Hey, Mom! FM's Bugging Me!
Chances are that you, a Harvard student, have had the "oldest child" conversation in some dining hall at least once.
What you learned during that meal was very interesting, but not surprising: everyone at the table was the oldest kid, the achiever. You also learned that everyone's younger sibling is having much more fun. The younger siblings are happier, freer, cooler, more frequently drunk, than we ever were in high school.
If The Harvard Crimson has a sibling, chances are it's the magazine, Fifteen Minutes. FM is younger, much younger, than the well-established, 120-something, very gray Crime. Although the name "Fifteen Minutes" has only been around for a couple of years, the magazine itself is twentysomething. Or maybe it's just twelve. I really don't know.
There. I could've looked up its age. But as co-editor of the younger-sibling mag, I am lazier and more irresponsible than a news reporter. Someone writing for The Crimson would look up the magazine's age and get its class year and middle initial. I let stuff like that slide in the pages of the mag because I know the Crimson proofer will pick up after me.
It's not easy being the younger one. At the magazine we get a little jealous of the newspaper. Crimson always gets the attention of administrators, Crimson gets the bigger offices, Crimson has a later curfew. (Wait--not always. Sometimes FM closes out hours and hours after The Crimson. Know why? Because Crimson gets to use the Imagesetter first, that's why!)

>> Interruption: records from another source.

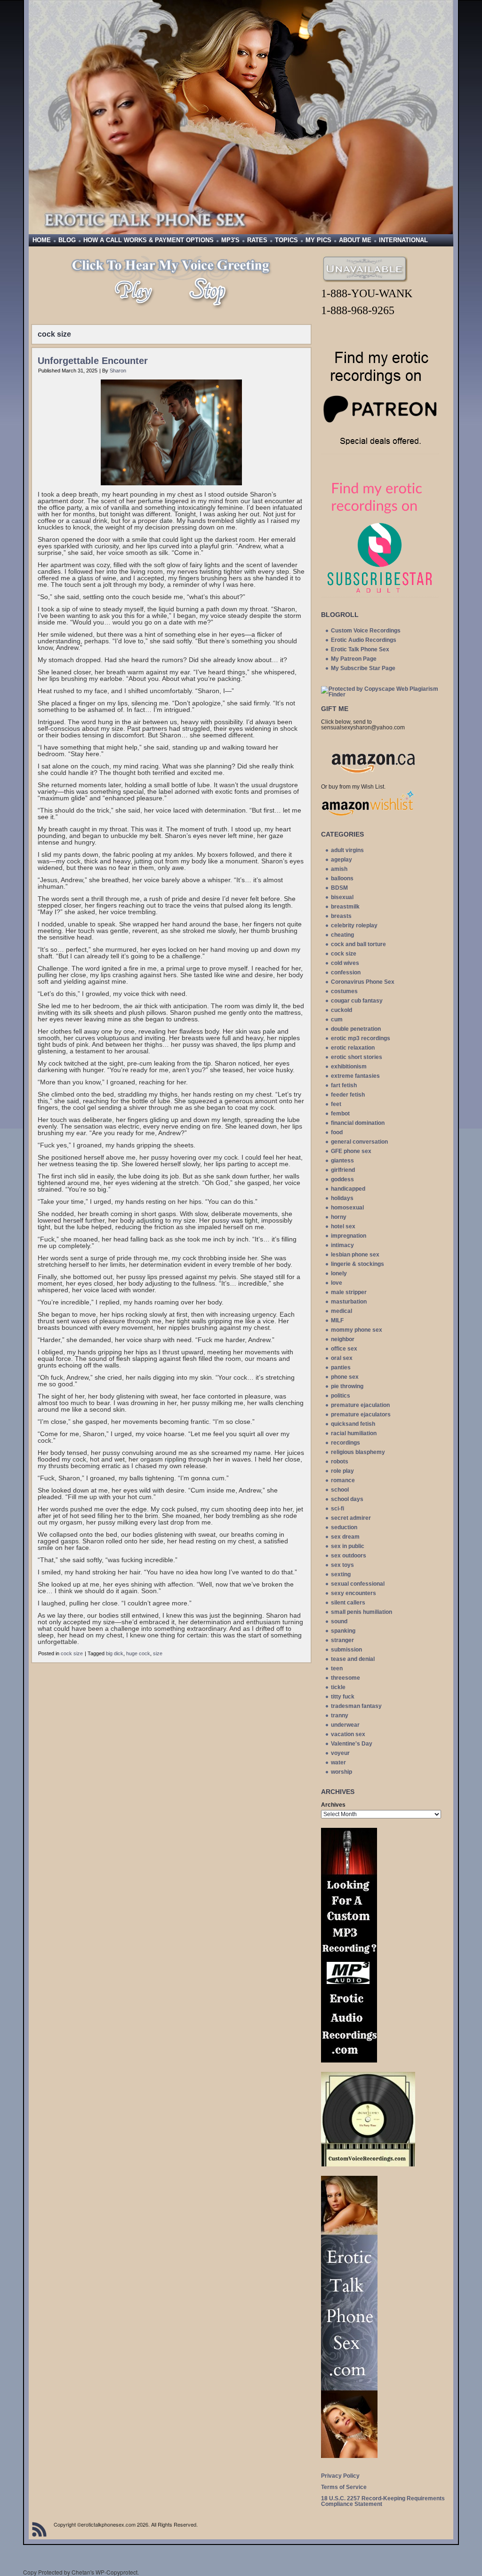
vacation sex (348, 1734)
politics (340, 1395)
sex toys (342, 1565)
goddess (342, 1179)
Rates (257, 240)
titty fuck (342, 1696)
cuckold (341, 1010)
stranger (342, 1640)
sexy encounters (353, 1593)
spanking (343, 1631)
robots (339, 1461)
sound (339, 1621)
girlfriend (343, 1170)
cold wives (345, 963)
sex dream (345, 1536)
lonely (339, 1273)
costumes (344, 991)
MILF (337, 1320)
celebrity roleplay (354, 925)
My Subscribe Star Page (363, 668)
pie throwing (347, 1386)
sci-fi (337, 1508)
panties (341, 1367)
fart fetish (344, 1085)
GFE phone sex (351, 1151)
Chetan (81, 2572)
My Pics (318, 240)
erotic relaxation (353, 1047)
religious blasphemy (358, 1452)
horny (338, 1217)
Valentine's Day (351, 1743)
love (336, 1283)
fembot (340, 1113)
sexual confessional (358, 1583)
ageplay (341, 859)
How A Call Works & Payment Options (148, 240)
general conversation (359, 1141)
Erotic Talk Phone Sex (360, 649)
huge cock (138, 1653)
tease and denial (353, 1659)
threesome (345, 1678)
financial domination (358, 1123)
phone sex (345, 1377)
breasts (341, 916)
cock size (72, 1653)
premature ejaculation (360, 1405)
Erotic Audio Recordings (363, 640)
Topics (286, 240)
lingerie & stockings (357, 1264)
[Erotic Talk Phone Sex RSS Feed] (39, 2529)
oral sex (342, 1358)
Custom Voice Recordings (366, 630)
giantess (342, 1160)
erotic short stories (356, 1057)
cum (337, 1019)
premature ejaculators (361, 1414)
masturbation (349, 1301)
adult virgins (347, 850)
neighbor (342, 1339)
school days (347, 1499)
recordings (345, 1442)
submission (346, 1649)
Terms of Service (344, 2487)
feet (336, 1104)
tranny (339, 1715)
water (338, 1762)
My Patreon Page (354, 659)
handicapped (348, 1188)
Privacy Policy (340, 2476)
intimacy (342, 1245)
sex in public (347, 1546)
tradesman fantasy (356, 1706)
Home (41, 240)
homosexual (347, 1207)
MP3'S (230, 240)
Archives (333, 1805)
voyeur (340, 1753)
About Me (355, 240)
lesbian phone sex (355, 1254)
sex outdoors (348, 1555)
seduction (344, 1527)
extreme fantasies (355, 1076)
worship (341, 1772)
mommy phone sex (356, 1330)
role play (342, 1471)
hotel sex (343, 1226)
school (340, 1489)
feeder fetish (348, 1094)
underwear (345, 1725)
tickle (338, 1687)
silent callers (348, 1602)
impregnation (348, 1236)
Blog (67, 240)
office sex (344, 1348)
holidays (342, 1198)
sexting (341, 1574)
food (337, 1132)
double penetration (356, 1029)
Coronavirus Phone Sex (362, 982)
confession (346, 972)
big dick (114, 1653)
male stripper (349, 1292)
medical (341, 1311)
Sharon (118, 370)
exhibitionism (349, 1066)
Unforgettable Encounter (93, 361)
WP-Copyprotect (116, 2572)
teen (337, 1668)
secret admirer (351, 1518)
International (403, 240)
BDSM (339, 888)
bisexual (342, 897)
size (157, 1653)
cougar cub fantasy (357, 1000)
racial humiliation (354, 1433)
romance (343, 1480)
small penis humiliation (361, 1612)
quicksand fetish (353, 1424)
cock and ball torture (358, 944)
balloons (342, 878)
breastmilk (345, 906)
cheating (342, 935)
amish (339, 869)
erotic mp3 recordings (360, 1038)
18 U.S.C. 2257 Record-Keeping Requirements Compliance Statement (383, 2501)
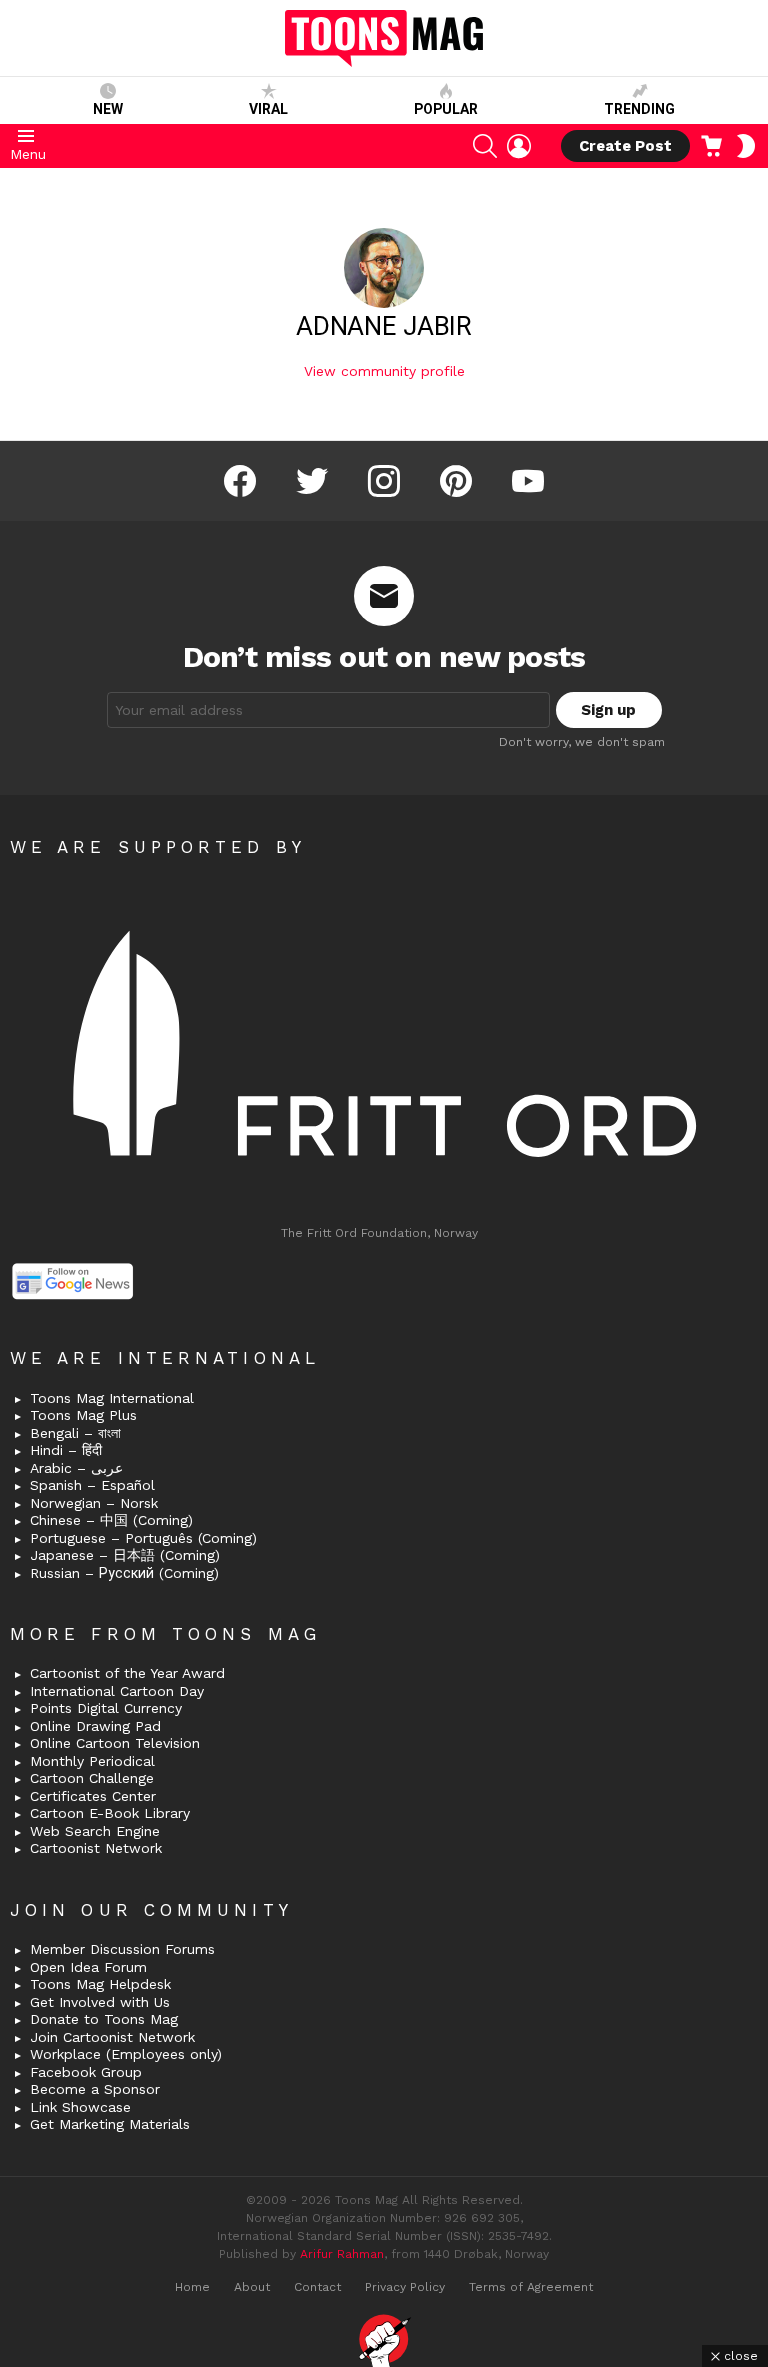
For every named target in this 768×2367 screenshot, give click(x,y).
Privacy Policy (405, 2287)
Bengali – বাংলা (75, 1433)
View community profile (384, 371)
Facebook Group (86, 2072)
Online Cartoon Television (115, 1743)
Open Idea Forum (88, 1967)
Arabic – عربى (76, 1468)
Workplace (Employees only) (126, 2054)
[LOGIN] (519, 146)
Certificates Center (93, 1796)
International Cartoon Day (117, 1691)
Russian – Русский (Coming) (124, 1573)
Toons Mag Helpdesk (100, 1984)
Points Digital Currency (106, 1708)
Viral (268, 109)
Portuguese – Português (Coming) (143, 1538)
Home (192, 2287)
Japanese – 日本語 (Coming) (125, 1555)
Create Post (625, 146)
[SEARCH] (485, 146)
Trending (639, 109)
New (108, 109)
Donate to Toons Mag (104, 2019)
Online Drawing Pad (95, 1726)
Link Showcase (80, 2107)
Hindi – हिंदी (66, 1450)
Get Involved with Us (100, 2002)
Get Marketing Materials (110, 2124)
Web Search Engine (95, 1831)
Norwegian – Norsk (94, 1503)
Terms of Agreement (531, 2287)
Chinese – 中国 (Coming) (111, 1520)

And Crimson gets a bigger allowance, too. Way bigger. their room cost hundreds of thousands of dollars. Our budget for the year is 40 bucks. Thanks, dad.
So FM acts up every now and then. So far, no one's had to take FM and Crimson aside and say, "Now look. Do we have to separate you two?" It's not as if we borrow Crimson's clothes or anything. But someone has to be the pest, so we use their writers, their photographers, their cartoonists. We tug on beat reporters' sleeves and ask them to write Scrutinies. We hog the design computer's scanner. We'd tattle on The Crimson, if it was ever naughty. We even tag along when Crimson goes out with its friends, and spy on Crimson when it brings dates home. (Just kidding. Crimson never has dates.)
Generally, FM looks up to The Crimson. A few years ago, when the mag was called The What is to be Done, we actually imitated the newspaper; it was the sincerest form of flattery to be as newsy as Crimson's page one, as gray as page one, as humorless as page one. Now that we are slightly older--now that we're Fifteen Minutes--we choose to do our own thing.
Think of your own little brothers and sisters. Do they walk around wearing funkier clothes than you did, hang out with more dangerous people than you did, have a badder attitude than you did? The same phenomenon applies to the mag. We have flashier design than the Crimson--we have color on our cover, for crying out loud.
Our features regularly contain swear words, we used to have a bottle of vodka in our office, and FM writer Seth Mnookin got a tattoo--or tried to--for a Scrutiny. The Crimson lives less dangerously and certainly has no tattoos. Crimson is the good child.
But that's okay. The Crimson is the smart one, the goal-oriented one, the one that's going places. Crimson picks up its mess, eventually. The mag is the fun-loving troublemaker whose grades aren't as good. The mag office never gets picked up. FM is the one mom and dad look at and shake their heads. It's a good thing they have the Crimson to do them proud.
On the other hand, it's nice that the folks have little FM, the baby of the family, the cute one. After all, magazines just say the darnedest things.
The newspaper thinks so, too. Crimson gives us piggy back rides all the time, calls us "sport," and when people ask hey, isn't the mag kind of a pain? Crimson winks and says, "the mag ain't heavy, it's my brother."